Well if I had to say... Hell no it's not worth it. :smiley: The whole project was just a proof-of-concept. Also I thought that USB 3.0 was more useful than a SATA interface. After all you can add a USB 3.0 hard drive enclosure and obtain almost SATA level speeds. That being said, USB 3.0, even with a shield, caused major interference on my router, which is why I have abandoned it eventually. I have only just recently revisited this but only because all my devices are 5GHz capable now and I could abandon 2.4GHz entirely. Hence my return to the forum.
That being said, even if this mod would have little practical value, I simply enjoy this kind of tinkering. Most of the time it is tinkering for tinkering's sake but it relaxes me and I fell like I learn a lot from projects if they bear any fruit.
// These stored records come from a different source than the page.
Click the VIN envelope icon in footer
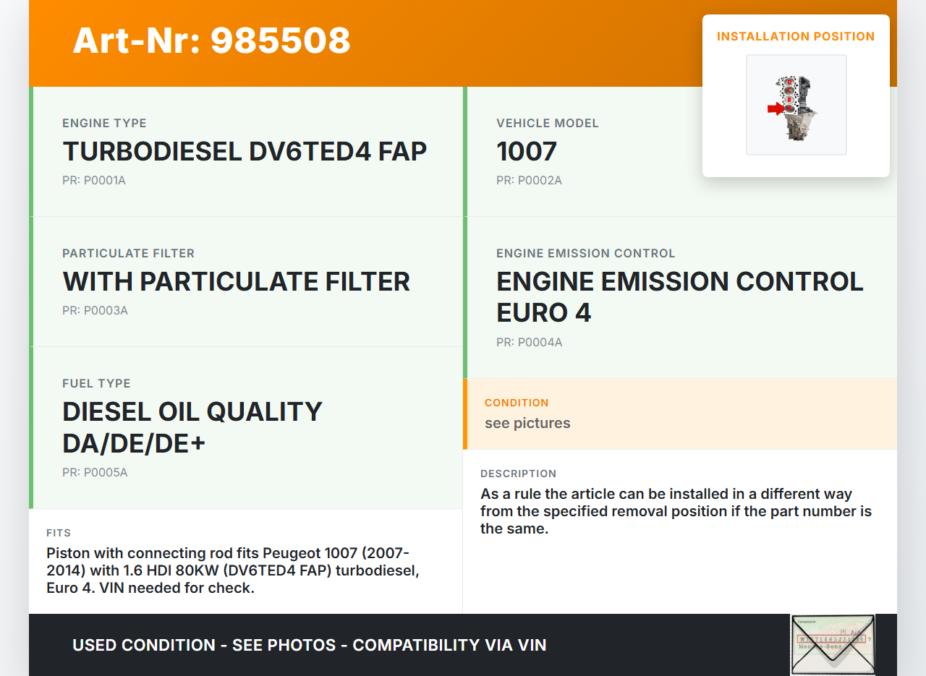Image resolution: width=926 pixels, height=676 pixels. pyautogui.click(x=832, y=645)
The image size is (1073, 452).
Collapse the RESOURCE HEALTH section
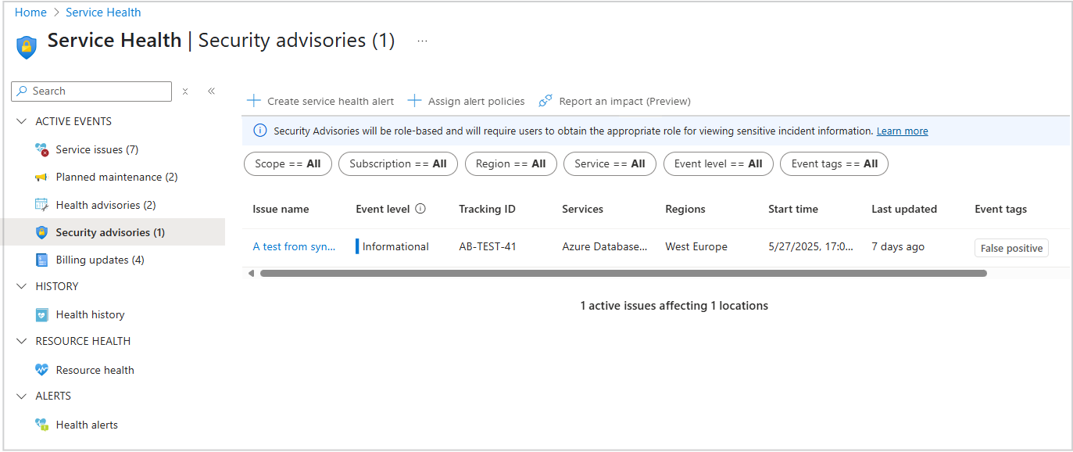pos(21,341)
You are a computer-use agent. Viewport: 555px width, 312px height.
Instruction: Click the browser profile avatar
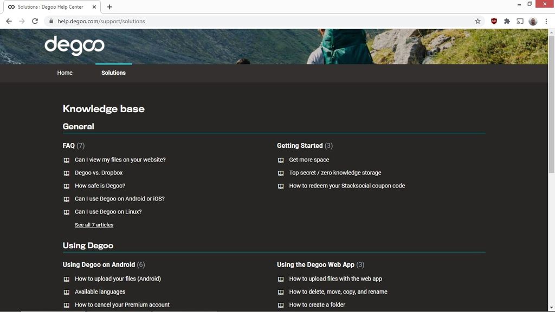point(532,21)
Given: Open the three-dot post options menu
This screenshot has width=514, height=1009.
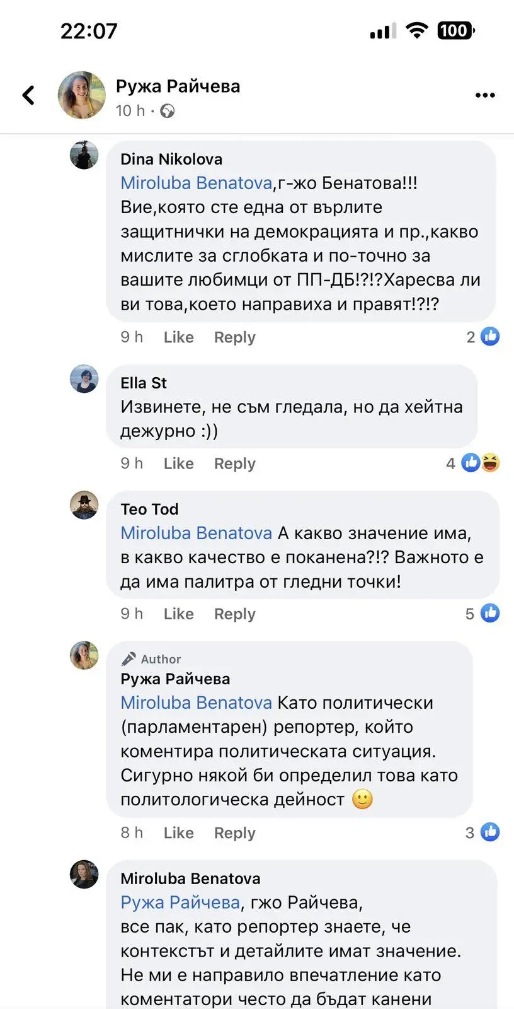Looking at the screenshot, I should click(x=484, y=95).
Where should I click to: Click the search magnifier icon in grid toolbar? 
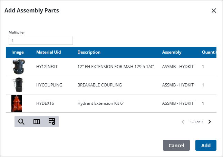pyautogui.click(x=21, y=122)
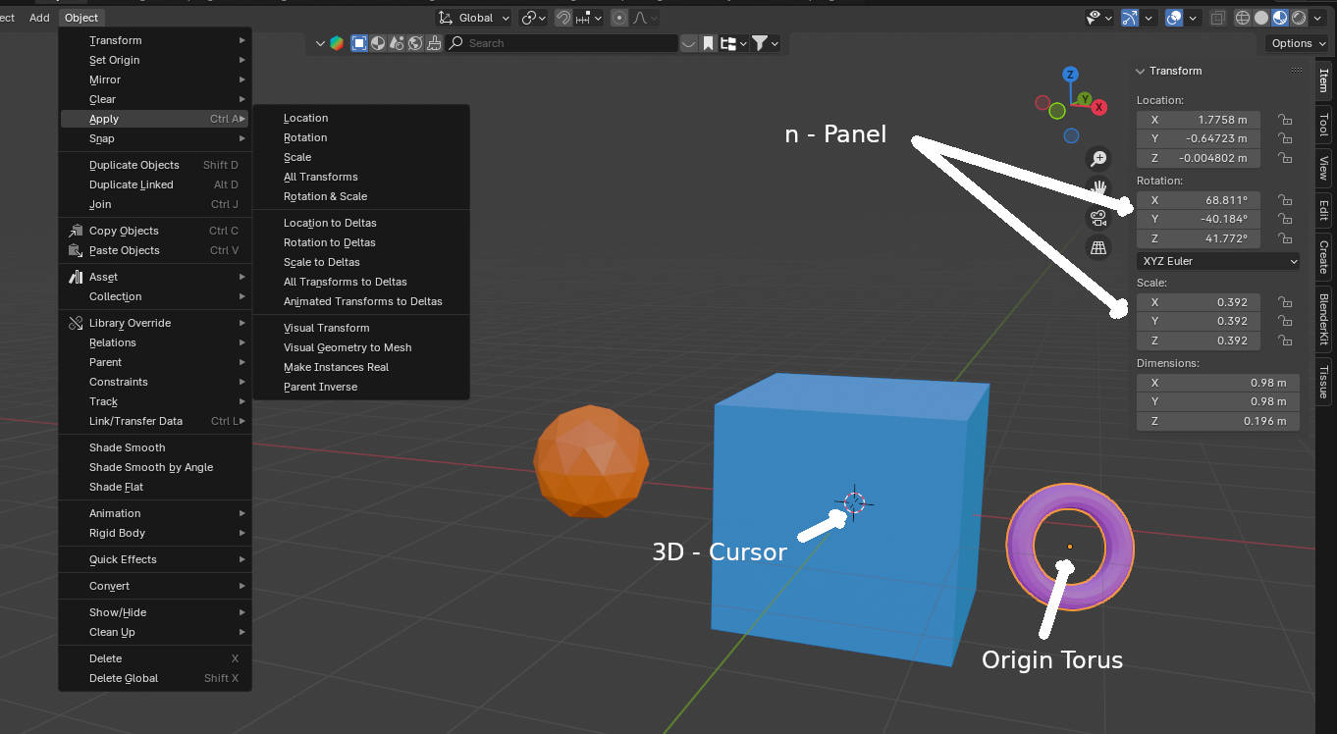Viewport: 1337px width, 734px height.
Task: Click the camera view icon
Action: [x=1098, y=218]
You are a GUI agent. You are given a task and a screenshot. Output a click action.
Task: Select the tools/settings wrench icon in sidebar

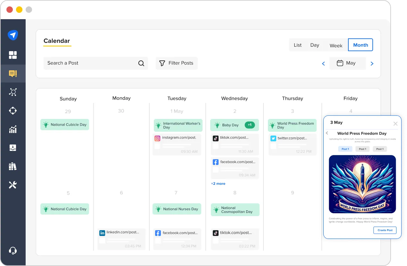pyautogui.click(x=13, y=184)
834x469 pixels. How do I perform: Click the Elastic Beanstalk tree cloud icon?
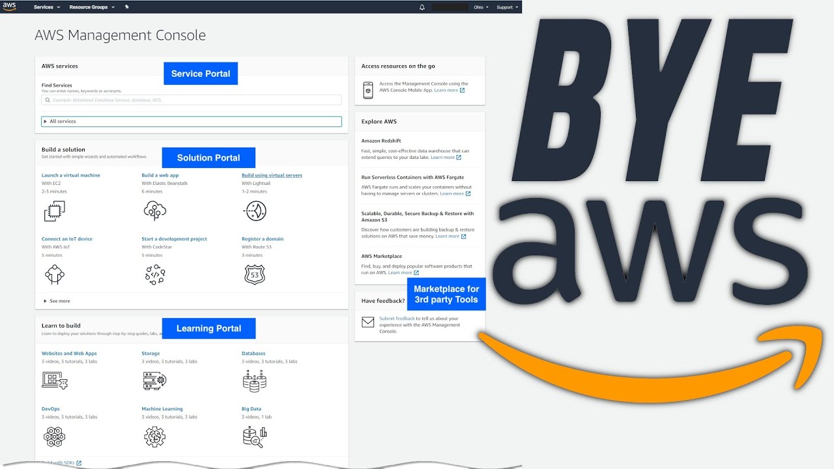[x=154, y=210]
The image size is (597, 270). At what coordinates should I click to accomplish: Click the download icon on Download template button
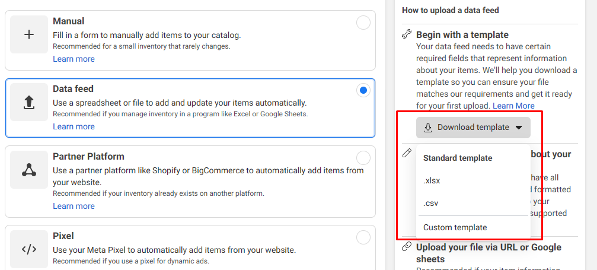(428, 128)
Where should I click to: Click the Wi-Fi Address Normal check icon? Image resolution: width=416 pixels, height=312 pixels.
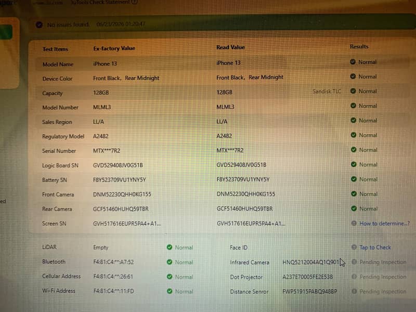[170, 291]
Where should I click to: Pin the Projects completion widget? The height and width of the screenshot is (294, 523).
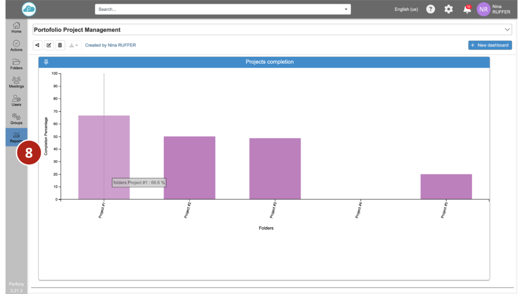(x=46, y=62)
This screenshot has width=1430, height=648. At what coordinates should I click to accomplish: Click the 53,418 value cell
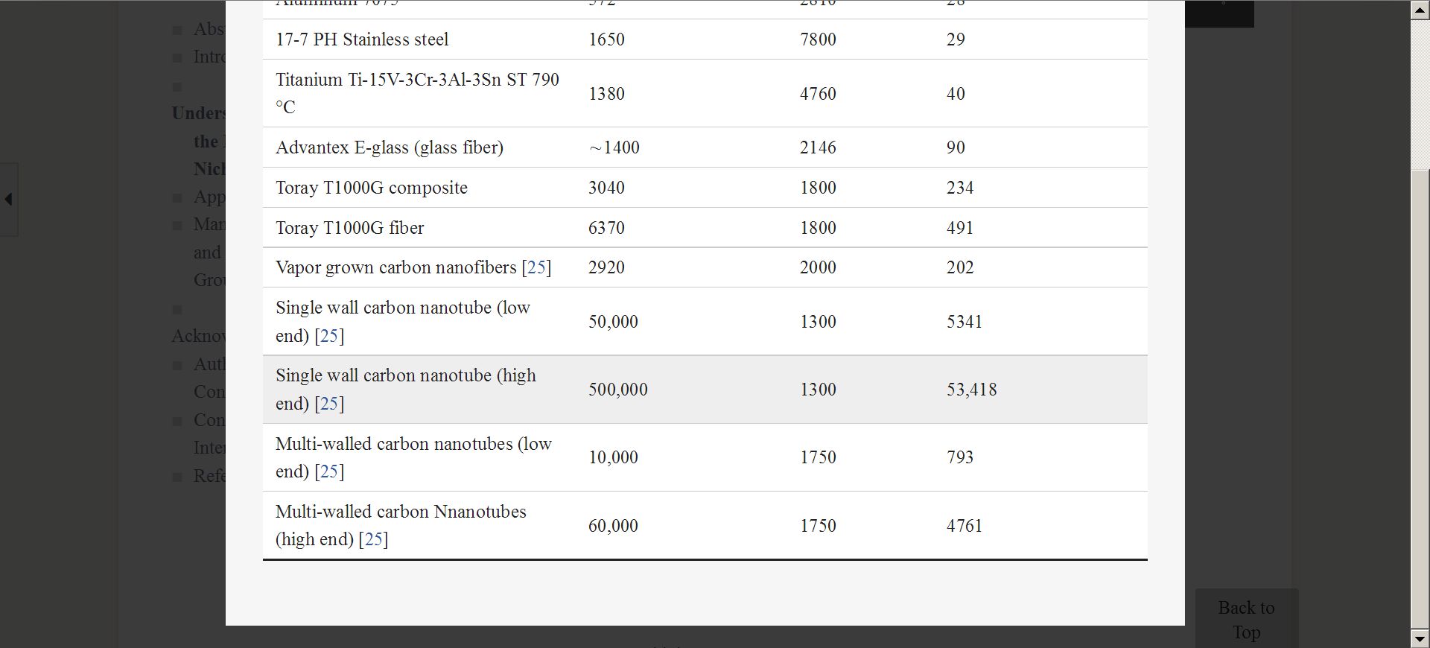click(x=971, y=390)
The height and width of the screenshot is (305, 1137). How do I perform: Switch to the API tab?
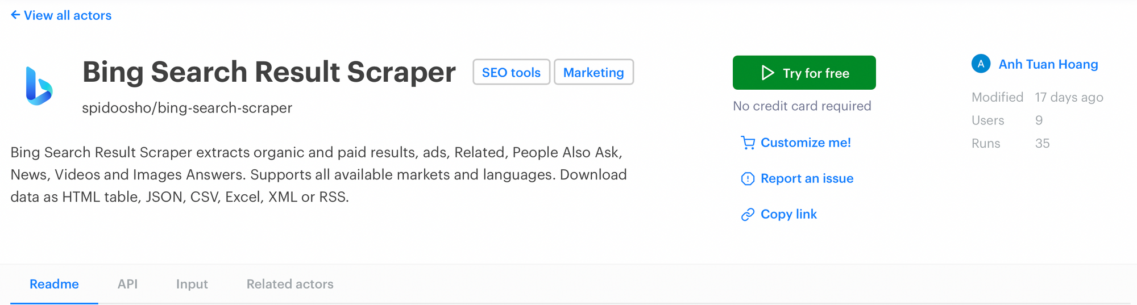point(127,284)
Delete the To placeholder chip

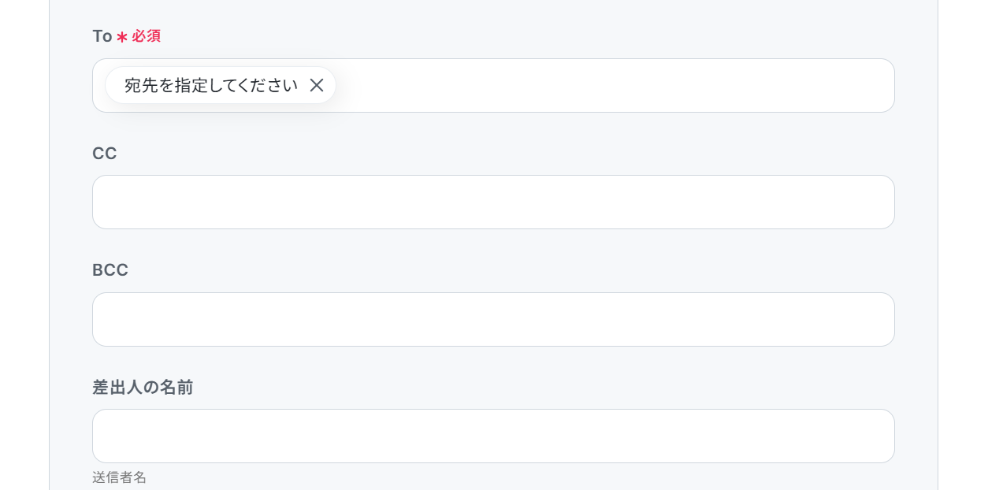(x=317, y=85)
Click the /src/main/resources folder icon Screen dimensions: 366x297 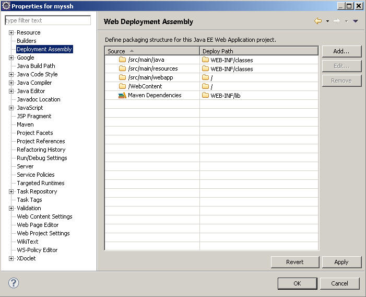click(123, 68)
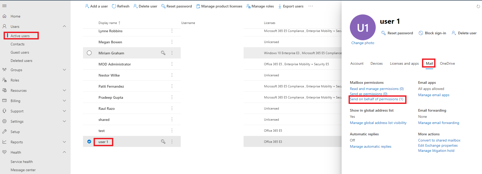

I have looked into this at the very beginning. The required pins for USB 3.0 are in the second and third row from the edge of the chip. This means that there is no way of accessing them without redoing the entire PCB. Let me tell you all the options that we have:

  • Of course you could redo the entire PCB to include USB 3.0. It would only cost you way more than a new device itself.
  • You could desolder the CPU and connect to the pins with wires. However then you would have to somehow solder the CPU back to the PCB without shorting soldered wires with pins and themselves and without desoldering them from the CPU and without blocking other pins. This breaks the laws of physics and we just can't risk the jail time for it.
  • You could desolder the chip and make holes in the PCB for the required pins. Then you could resolder the chip and attach wires through the backside of the PCB. This won't work from the obvious reasons: the backside of the PCB is a mess of capacitors and traces. Even if it wasn't, the PCB is multilayer and we cannot see what else is in the way. You WILL destroy something.
  • You could create a buffer PCB. What I mean is make a PCB with pads on both sides mirroring the chip's and vias connecting them. You could then make some traces leading from pins in question and expose them to the world. This has the greatest potential for success and could actually work. However this time even I must say that this just isn't worth it. The original mod is way quicker to do.

That look suspiciously like a sim card slot seeing as where it's been placed. I think this mod may have a practical use for a PCIe WWAN. But i don't think there are as many WWAN PCIe cards as there are USB 2/3 ones.

@CptHindsight are you sure the USB 3 is not connected to the Mini-PCIe slot?

mini pcie slot has provision for PCie lines, USB 2.0 lines and SIM card lines on dedicated pins of the connector. There is not enough pins for USB 3.0.

M.2 slot has provision for USB 3.0 lines (among with many other interfaces) since it relies on the host device muxing (switching) between different lines depending on what control pins are shorted in the connector when you insert the card.
So each card can request to connect different lines on the same electrical interface, but will be able to use only that. Not USB + Sata + PCie at the same time.